*EXERCISE DESCRIPTION*.
From the line with "Go forward using the right arrow icon" to the final line of the data below, please write out every line exactly, with no pictures.

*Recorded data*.
◆ ◆ ◆ ◆ ◆ ◆ ◆

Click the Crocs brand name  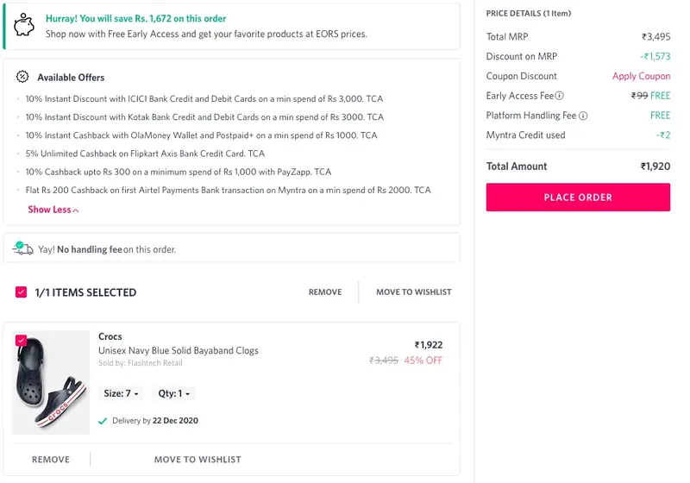(x=110, y=336)
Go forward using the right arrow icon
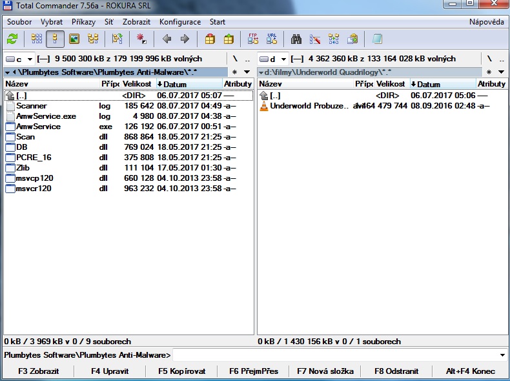This screenshot has width=510, height=381. point(185,39)
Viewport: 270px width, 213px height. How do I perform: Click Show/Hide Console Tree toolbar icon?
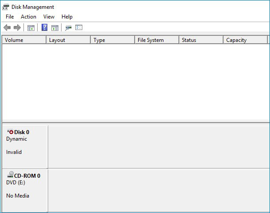point(31,28)
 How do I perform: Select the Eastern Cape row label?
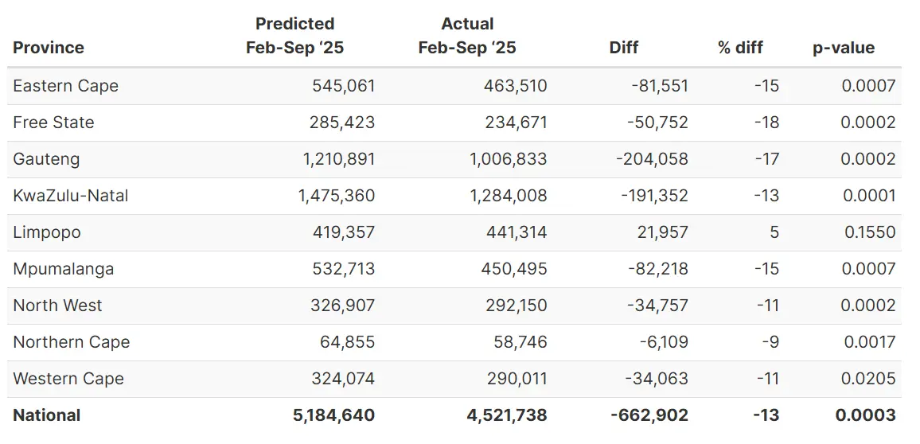click(x=65, y=86)
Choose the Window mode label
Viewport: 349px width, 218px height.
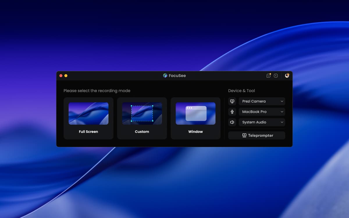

◆ ◆ ◆ ◆ ◆ ◆ ◆

*WRITTEN RESPONSE*.
Go forward using the right arrow icon
This screenshot has width=510, height=381. point(185,39)
Viewport: 270px width, 213px height. How do I perform: Click Show/Hide Console Tree toolbar icon?
point(31,28)
 How do I perform: Select the Eastern Cape row label?
click(x=65, y=86)
Choose the Window mode label
Viewport: 349px width, 218px height.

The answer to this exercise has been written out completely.